> _Task directions_
The output must consist only of the lines from the one with "Open the calendar icon in top bar" through the end of the listing, restated exactly and free of pictures.

######

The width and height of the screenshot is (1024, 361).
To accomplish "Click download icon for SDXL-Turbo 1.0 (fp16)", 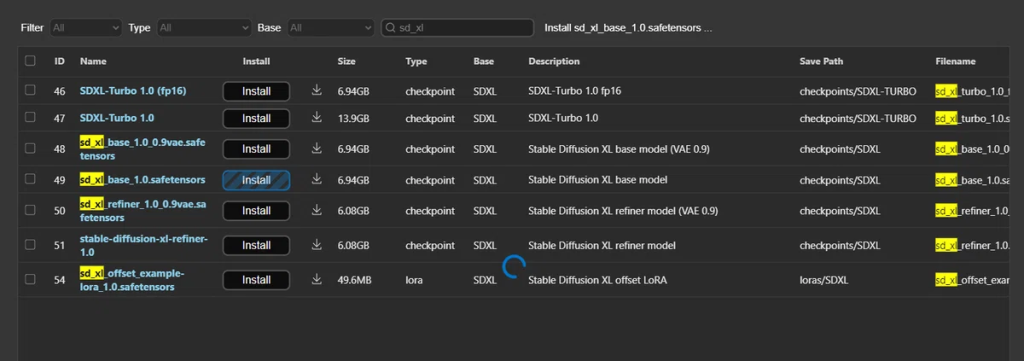I will (x=317, y=91).
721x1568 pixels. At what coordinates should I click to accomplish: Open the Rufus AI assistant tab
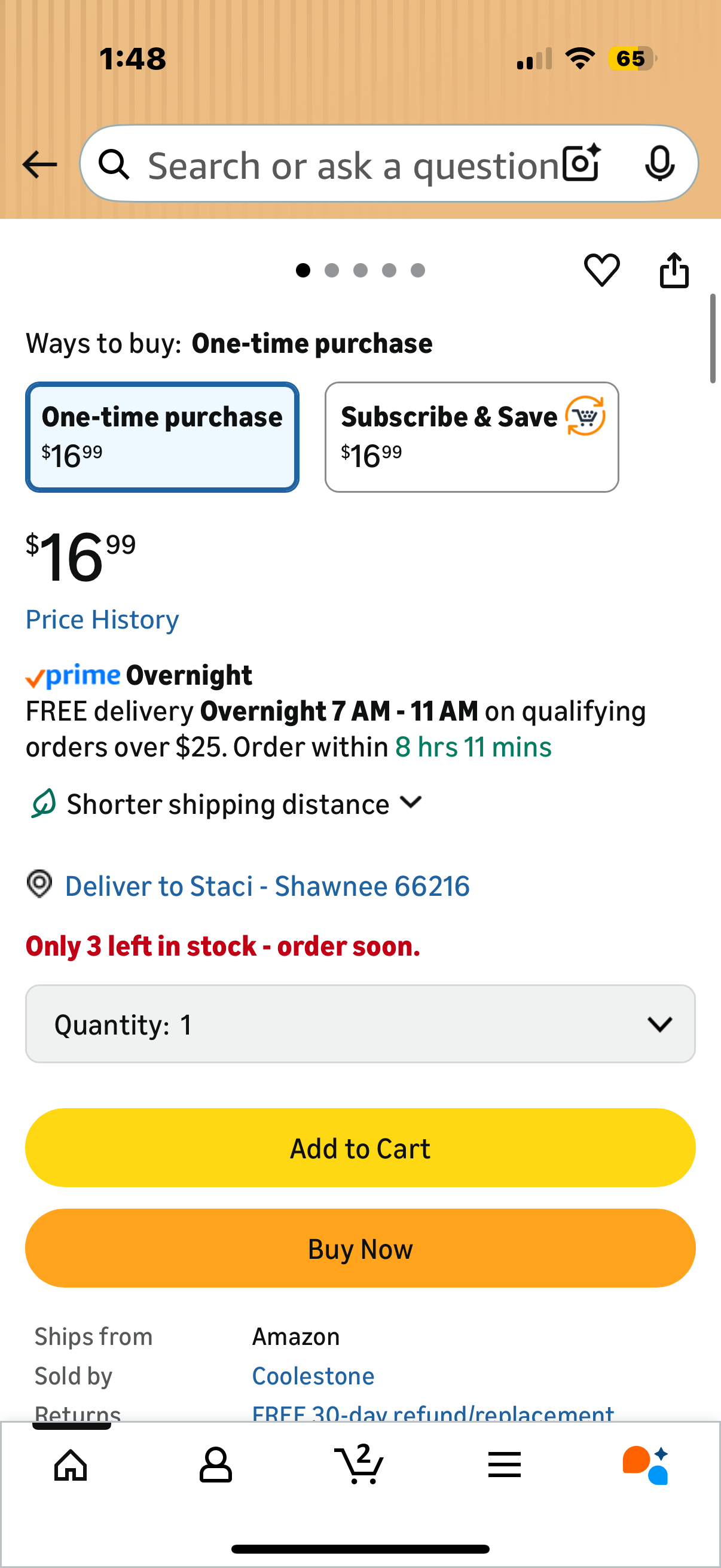point(646,1465)
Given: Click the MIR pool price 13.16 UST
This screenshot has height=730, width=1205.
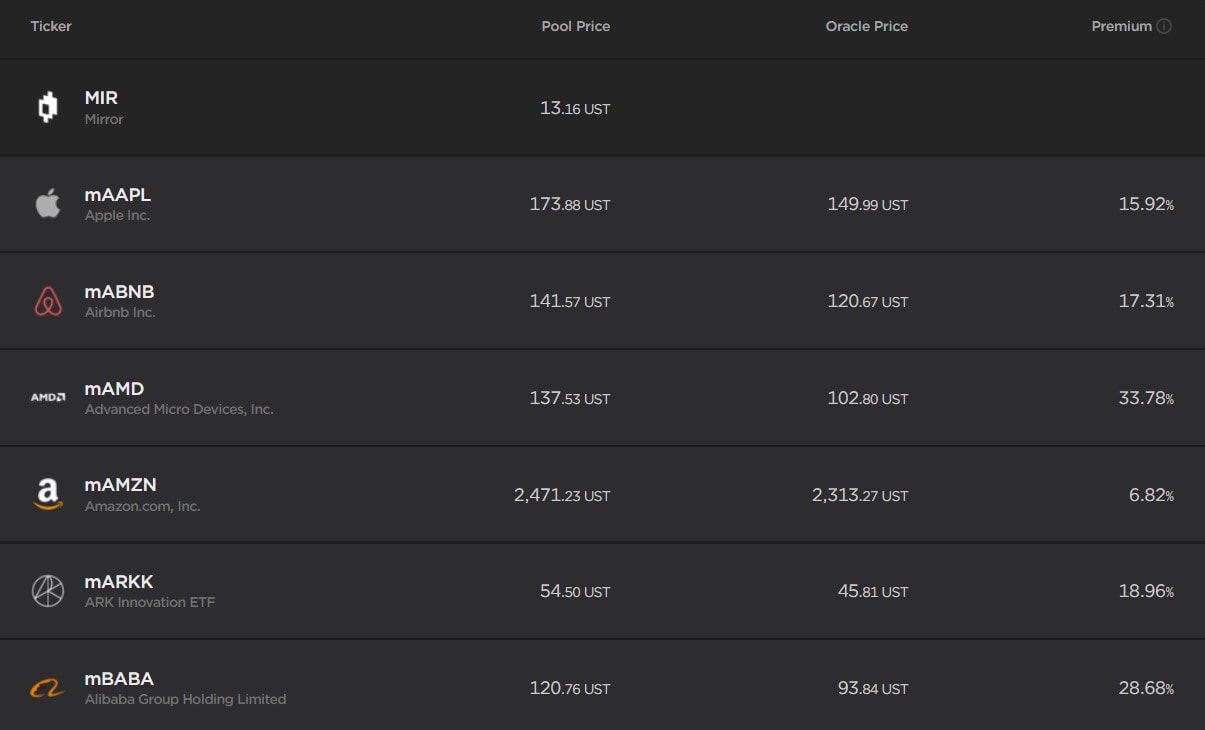Looking at the screenshot, I should point(574,108).
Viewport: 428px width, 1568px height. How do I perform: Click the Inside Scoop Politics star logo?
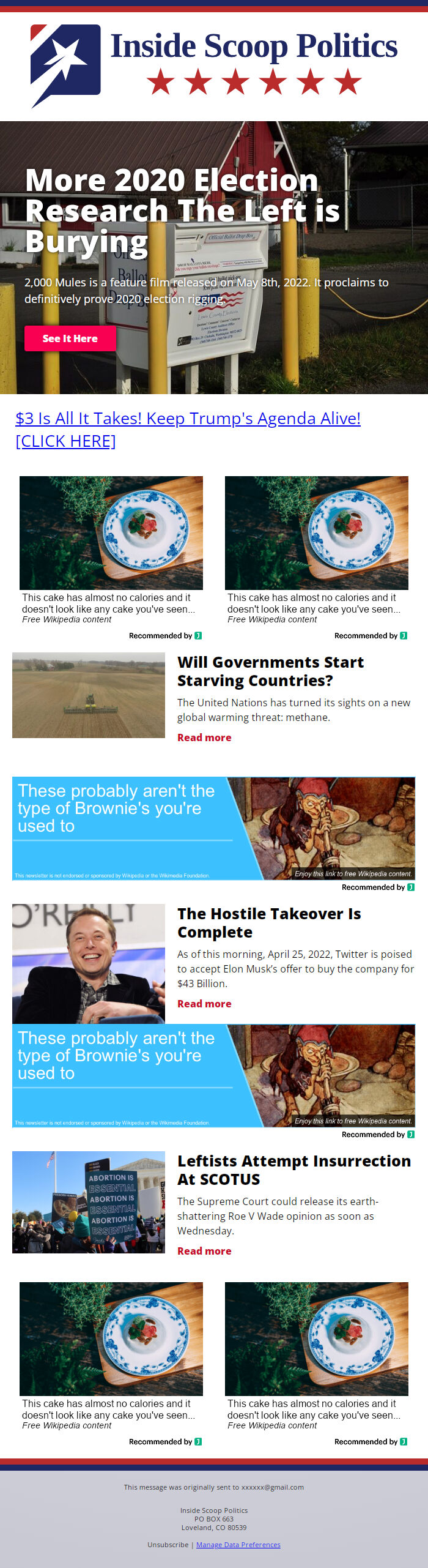[65, 66]
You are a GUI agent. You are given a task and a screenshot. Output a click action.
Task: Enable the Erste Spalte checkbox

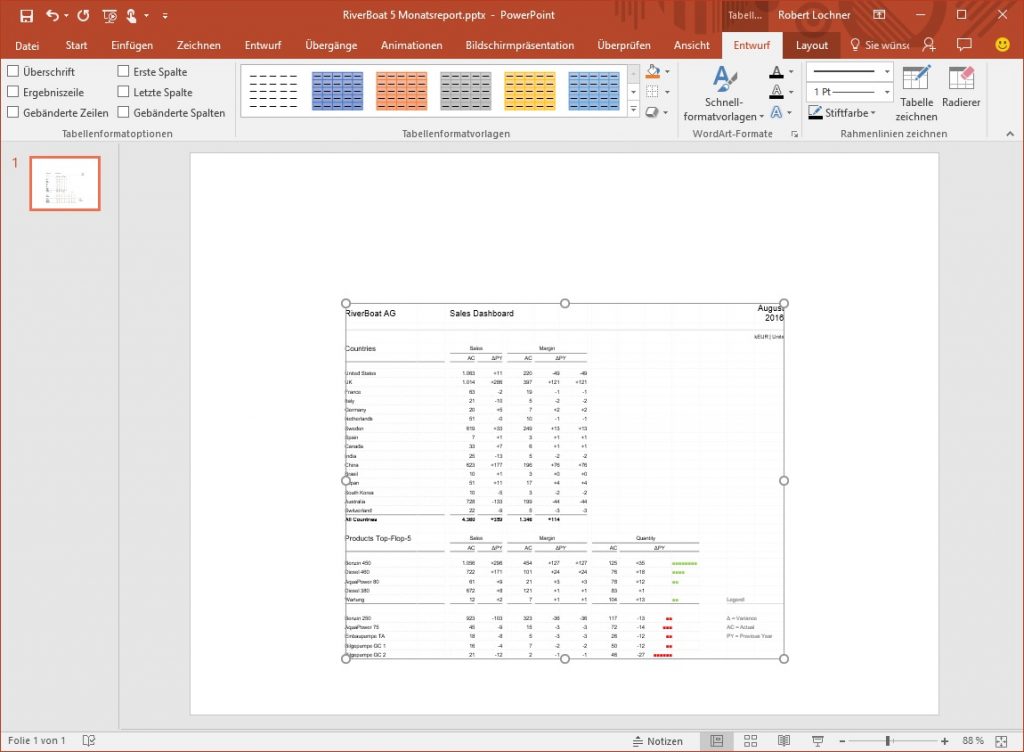click(x=124, y=71)
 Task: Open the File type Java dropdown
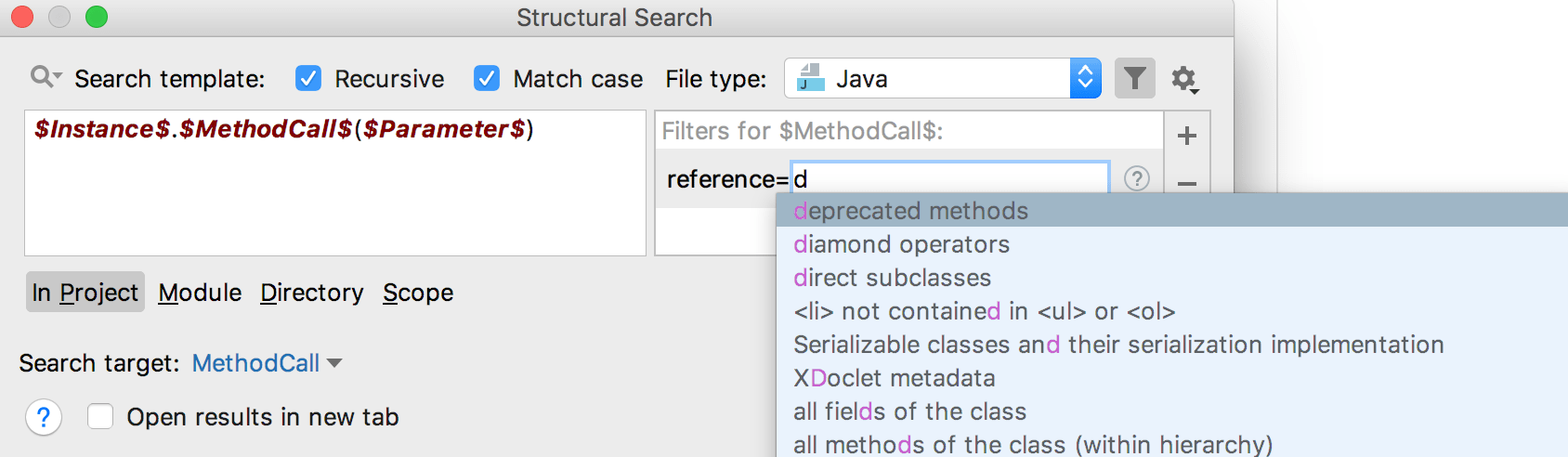coord(1084,79)
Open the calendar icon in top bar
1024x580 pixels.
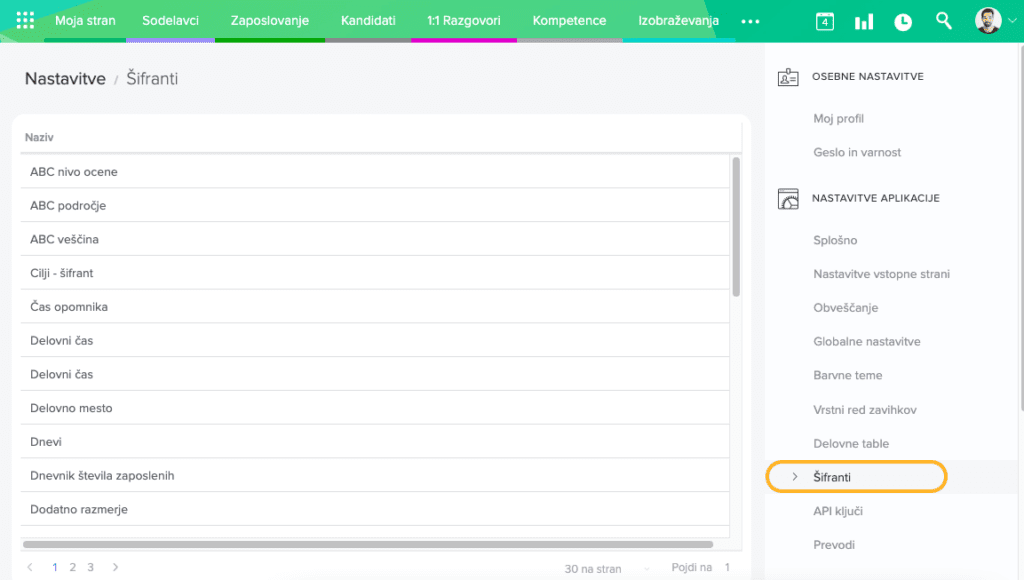[825, 21]
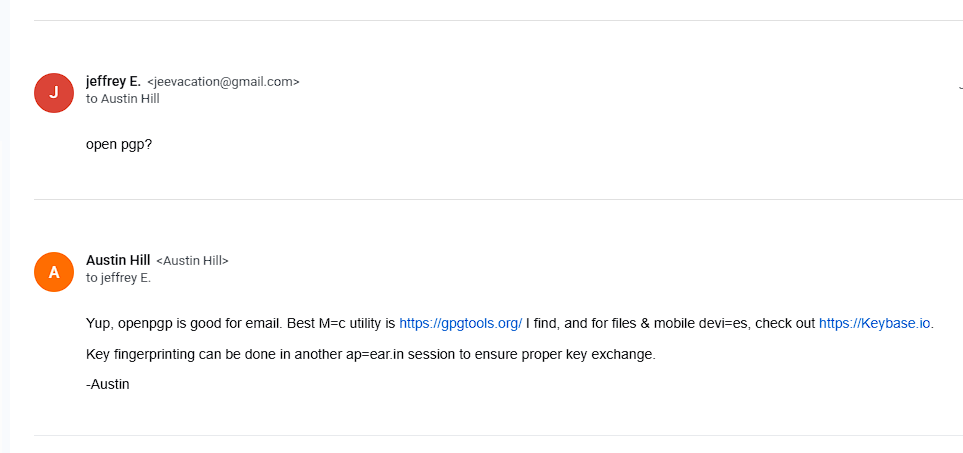
Task: Click the 'Key fingerprinting' sentence
Action: coord(140,354)
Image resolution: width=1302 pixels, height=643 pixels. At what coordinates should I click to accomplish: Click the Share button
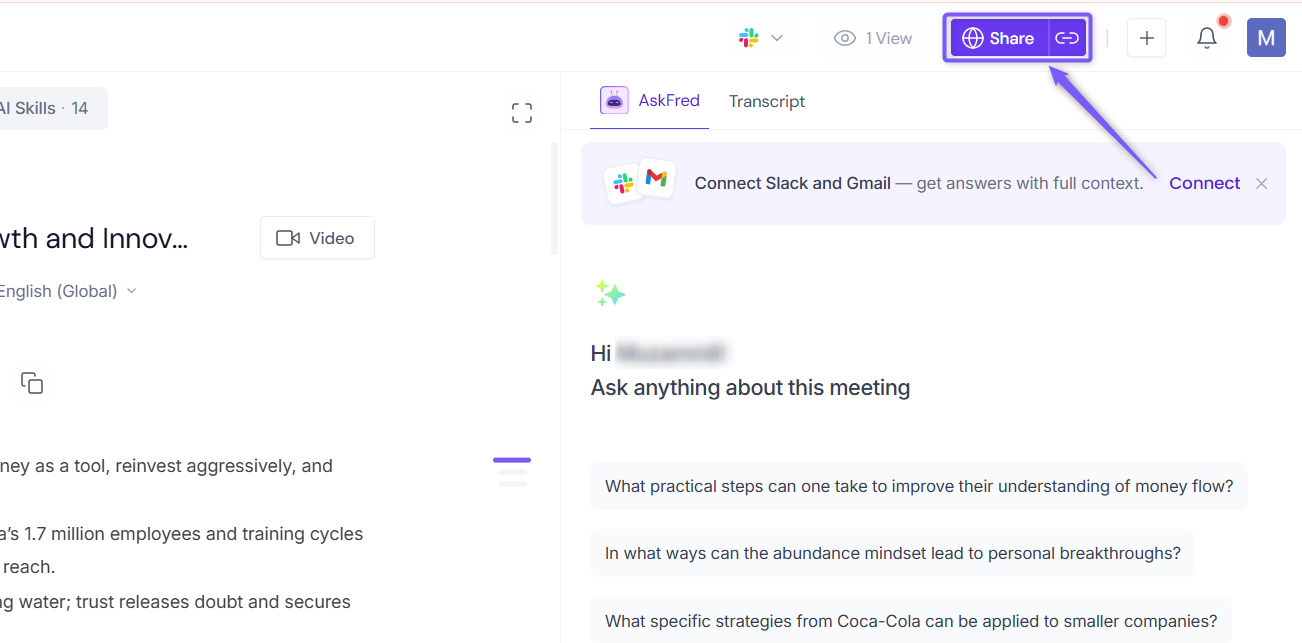998,38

######

> _Expected answer_
Open the calendar icon in top bar
1024x580 pixels.
[825, 21]
Task: Click the 'Key fingerprinting' sentence
Action: coord(140,354)
Image resolution: width=1302 pixels, height=643 pixels. At what coordinates should I click to accomplish: Click the Share button
998,38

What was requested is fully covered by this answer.